Crude futures have been further plagued by oversupply woes ever since the Opec oil cartel left its output ceiling unchanged on December 4, despite a market collapse that has ravaged its members' revenues.

"This justified fear of an oil glut is continually causing new lows," said analyst Connor Campbell at trading firm Spreadex.

Also on Friday, Brent North Sea crude for February delivery was 22 cents lower at $36.84.

The January Brent contract had plunged on Monday to $36.33 per barrel, last witnessed on December 24, 2008. The contract then expired on Wednesday.

This week, Brent has traded dangerously close to its lowest point in almost 11 years.

The market has been pummelled as producers including Opec continue pumping despite depressed prices and anaemic global demand - as cartel members look to maintain market share by pushing aside non-Opec members.

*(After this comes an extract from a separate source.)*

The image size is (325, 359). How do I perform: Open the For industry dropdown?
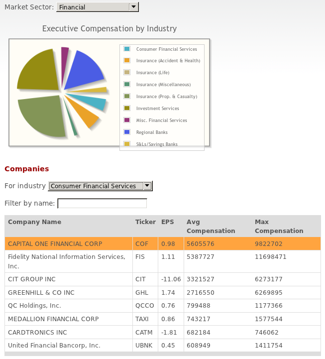(100, 186)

"Oil appears likely to remain quite volatile into the end of the year," said Oanda trading group analyst Craig Erlam.

"A break of $36.20 would see Brent trading at its lowest levels since July 2004 and could prompt a move back towards $33-34."

Adding to the commodity's woes is the US Federal Reserve's decision on Wednesday to raise benchmark interest rates for the first time in nine years, boosting the dollar and thus making crude more expensive for buyers with weaker currencies.

The dollar soared on Wednesday after the US central bank lifted its benchmark federal funds rate, locked near zero since the 2008 financial crisis, by a quarter point to 0.25-0.50%, saying the US economy is growing solidly.

"WTI sinking further below $35 ... is likely the result of the strengthening dollar," said Daniel Ang, investment analyst at Phillip Futures in Singapore.

"In addition to this, Brent's January 2016 contract has expired, which is causing spread traders to close off their WTI January 2016 contract positions."

Gene McGillian, broker and analyst at Tradition Energy, said oil prices will probably test 2008 lows, which would bring WTI to the vicinity of $32 a barrel.

"Until we see signs that production is basically beginning to come down somewhere in the world... that the economic activity is going to pick up and boost fuel demand, the market is going to remain at these low levels and grind towards those areas we bottomed at during the Great Recession," McGillian said.